Reproduce all of the material, keeping each line intact.
┌──
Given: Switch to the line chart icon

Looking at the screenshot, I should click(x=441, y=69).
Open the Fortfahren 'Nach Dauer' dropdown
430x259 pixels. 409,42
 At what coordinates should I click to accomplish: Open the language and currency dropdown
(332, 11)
└──
> **RESPONSE AREA**:
Given: Switch to the line chart icon

Looking at the screenshot, I should click(x=441, y=69).
Open the Fortfahren 'Nach Dauer' dropdown
430x259 pixels. 409,42
 At what coordinates should I click to accomplish: Open the language and currency dropdown
(332, 11)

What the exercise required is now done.